Local LLM inference is all about memory bandwidth, and an M4 pro only has about the same as a Strix Halo or DGX Spark. That's why the older ultras are popular with the local LLM crowd.

usagisushi · 2026-03-03T17:05:38 1772557538

Qwen 3.5 35B-A3B and 27B have changed the game for me. I expect we'll see something comparable to Sonnet 4.6 running locally sometime this year.

OtomotO · 2026-03-03T23:32:14 1772580734

This would be an absolute game changer for me. I am dictating this text now on a local model and I think this is the way to go. I want to have everything locally. I'm not opposed to AI in general or LLMs in general, but I think that sending everything over the pond is a no-go. And even if it were European, I still wouldn't want to send everything to some data center and so on. So I think this is a good, it would be a good development and I think I would even buy an Apple device for the first time since the iPod just for that.

prettyblocks · 2026-03-03T21:25:03 1772573103

Could be, but it likely won't be able to support the massive context window required for performance on par with sonnet 4.6

freeone3000 · 2026-03-03T14:53:48 1772549628

I’m super happy with it for embedding, image recog, and semantic video segmentation tasks.

giancarlostoro · 2026-03-03T14:36:36 1772548596

What are the other specs and how's your setup look? You need a minimum of 24GB of RAM for it to run 16GB or less models.

SV_BubbleTime · 2026-03-03T15:00:11 1772550011

This is typically true.

And while it is stupid slow, you can run models of hard drive or swap space. You wouldn’t do it normally, but it can be done to check an answer in one model versus another.

jazzyjackson · 2026-03-03T16:16:18 1772554578

Tokens per second is abysmal no matter how much ram you have

giancarlostoro · 2026-03-03T18:57:35 1772564255

Some models run worse than others but I have gotten reasonable performance on my M4 Pro with 24 GB of RAM

Hamuko · 2026-03-03T15:10:10 1772550610

48 GB MacBook Pro. All of the models I've tried have been slow and also offered terrible results.

giancarlostoro · 2026-03-03T18:59:12 1772564352

Try a software called TG Pro lets you override fan settings, Apple likes to let your Mac burn in an inferno before the fans kick in. It gives me more consistent throughput. I have less RAM than you and I can run some smaller models just fine, with reasonable performance. GPT20b was one.

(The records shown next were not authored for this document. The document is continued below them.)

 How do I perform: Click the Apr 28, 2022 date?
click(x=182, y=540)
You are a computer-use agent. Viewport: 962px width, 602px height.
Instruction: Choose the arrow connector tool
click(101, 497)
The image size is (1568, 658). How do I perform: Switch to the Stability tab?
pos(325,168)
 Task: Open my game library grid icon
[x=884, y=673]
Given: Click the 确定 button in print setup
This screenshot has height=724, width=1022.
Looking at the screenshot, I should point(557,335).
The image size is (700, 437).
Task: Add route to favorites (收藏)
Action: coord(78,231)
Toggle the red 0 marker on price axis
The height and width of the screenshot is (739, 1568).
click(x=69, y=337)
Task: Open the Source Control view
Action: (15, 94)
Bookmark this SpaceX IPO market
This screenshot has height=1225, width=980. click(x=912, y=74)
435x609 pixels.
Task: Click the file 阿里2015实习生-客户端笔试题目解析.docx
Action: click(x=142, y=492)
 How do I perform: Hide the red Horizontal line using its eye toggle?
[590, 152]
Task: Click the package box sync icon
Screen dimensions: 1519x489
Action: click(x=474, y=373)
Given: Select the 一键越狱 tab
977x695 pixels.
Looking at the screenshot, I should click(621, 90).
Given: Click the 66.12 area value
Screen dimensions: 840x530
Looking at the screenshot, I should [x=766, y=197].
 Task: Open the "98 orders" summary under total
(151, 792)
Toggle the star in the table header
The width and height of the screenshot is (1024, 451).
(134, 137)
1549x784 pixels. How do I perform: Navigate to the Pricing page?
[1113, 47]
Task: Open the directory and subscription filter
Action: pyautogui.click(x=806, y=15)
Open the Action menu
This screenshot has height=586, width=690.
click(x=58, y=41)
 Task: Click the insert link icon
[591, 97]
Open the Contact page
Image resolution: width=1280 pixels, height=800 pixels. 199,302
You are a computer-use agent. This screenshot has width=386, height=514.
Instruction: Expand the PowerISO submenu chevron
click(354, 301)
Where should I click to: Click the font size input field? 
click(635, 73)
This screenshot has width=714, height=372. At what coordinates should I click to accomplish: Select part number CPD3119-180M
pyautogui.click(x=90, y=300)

andoando · 2026-03-03T15:58:31 1772553511

Local LLMs are useful for stuff like tool calling

renewiltord · 2026-03-03T18:24:57 1772562297

What models are you using? I’ve found that SOTA Claudes outperform even gpt-5.2 so hard on this that it’s cheaper to just use Sonnet because num output tokens to solve problem is so much lower that TCO is lower. I’m in SF where home power is 54¢/kWh.

Sonnet is so fast too. GPT-5.2 needs reasoning tuned up to get tool calling reliable and Qwen3 Coder Next wasn’t close. I haven’t tried Qwen3.5-A3B. Hearing rave reviews though.

If you’re using successfully some model knowing that alone is very helpful to me.